Basic Machine Learning Terminology

Here are some of the most common machine learning concepts:

Labels

Labels are the conclusions we’re trying to make about data via machine learning. For example: if we’re using machine learning to determine whether a a house is overpriced or underpriced, “overpriced” or “underpriced” might be the label. That label is something we determine by analyzing features. Features can be considered the inputs (eg: square feet, neighbourhood, age of house, etc), while labels are the conclusion we draw from features (underpriced or overpriced).

Features

Features are the individual inputs we consider to generate machine learning conclusions (labels). For example: if we’re trying to determine whether a house is overpriced or underpriced, we might consider features such as size of house, age of house, neighbourhood, etc

Examples

An example is a specific instance of data. Eg: for estimating house price, an example would be data related to an individual house.

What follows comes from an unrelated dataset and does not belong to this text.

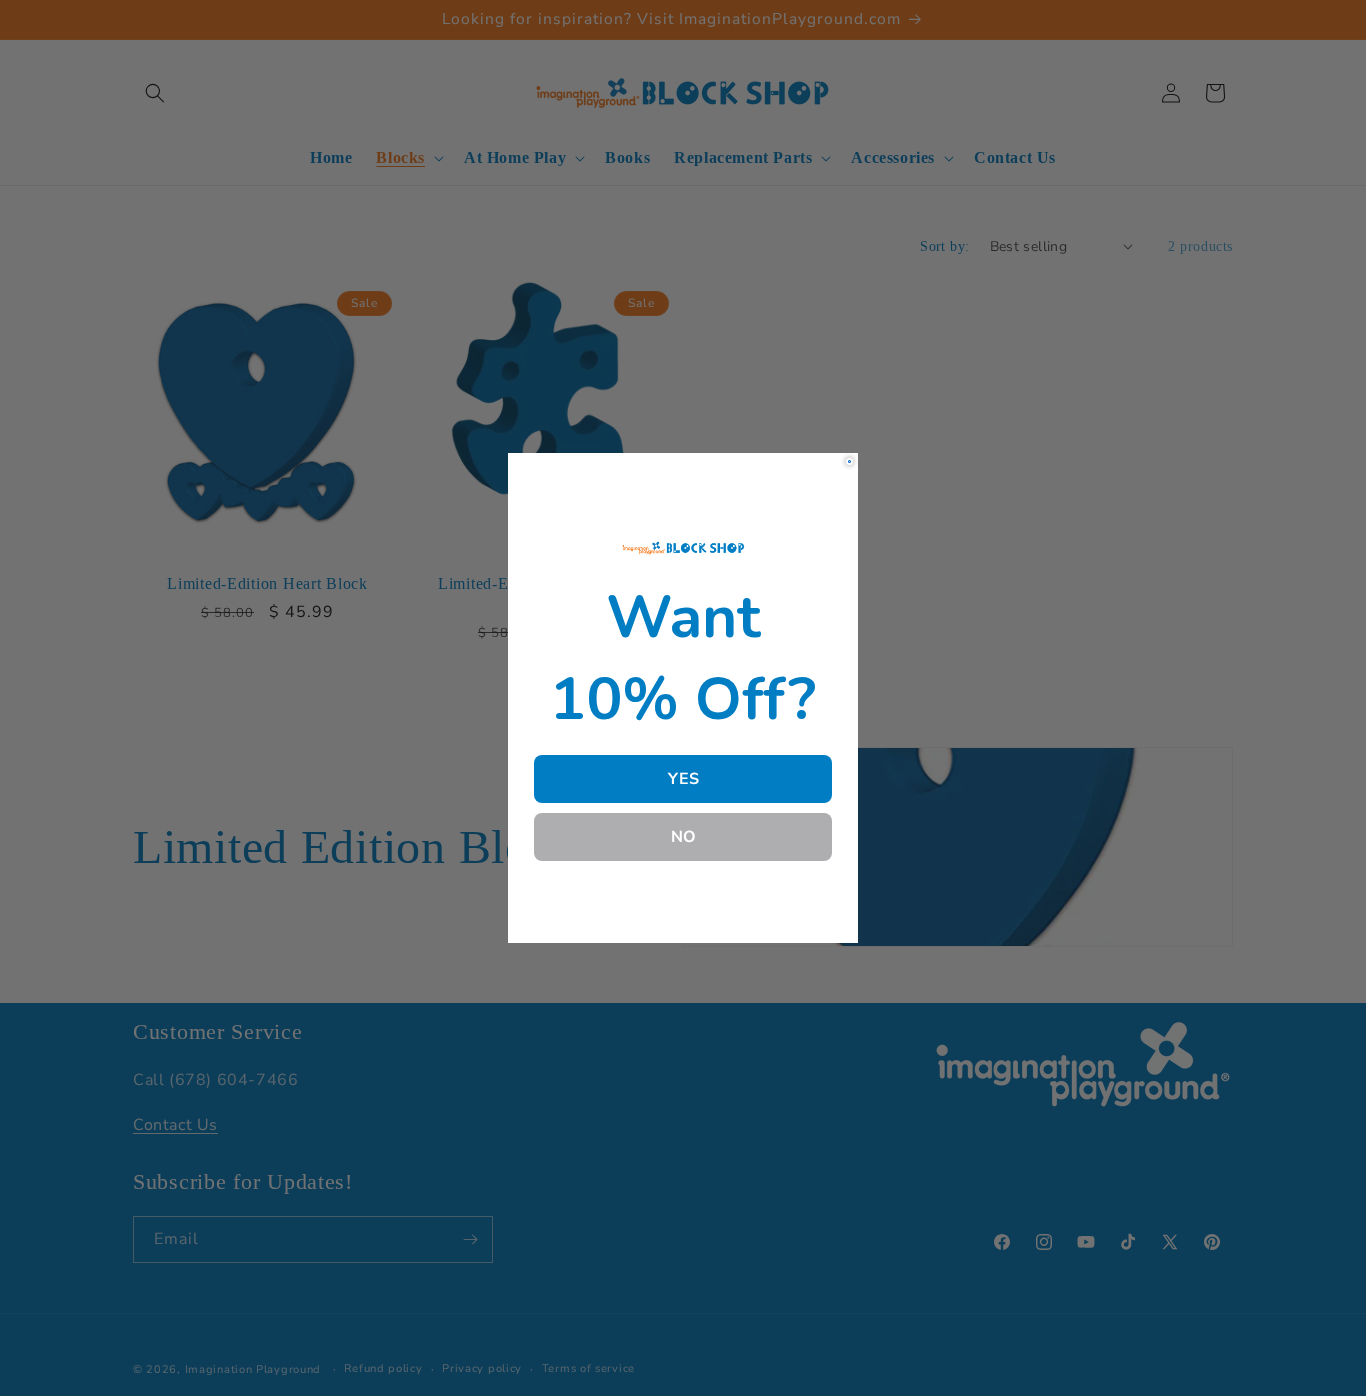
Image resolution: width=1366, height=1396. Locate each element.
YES (683, 779)
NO (683, 837)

That data may be a labeled example (one where we have made a price estimate), or an unlabeled example (one where we have input data, but have not drawn any conclusions)

Models

A machine learning model is the solution used to draw conclusions from data. It is generated by running a machine learning algorithm. The output of running the algorithm over a set of data generates the model

Regression

Regression refers to machine learning problems that output continuous values (eg: most commonly, numbers). Regression models may predict things such as price, size, area, age, etc.

Classification

As opposed to regression models, classification models predict categories that data may belong in. Eg: nationality, spam or not spam, animal type, etc.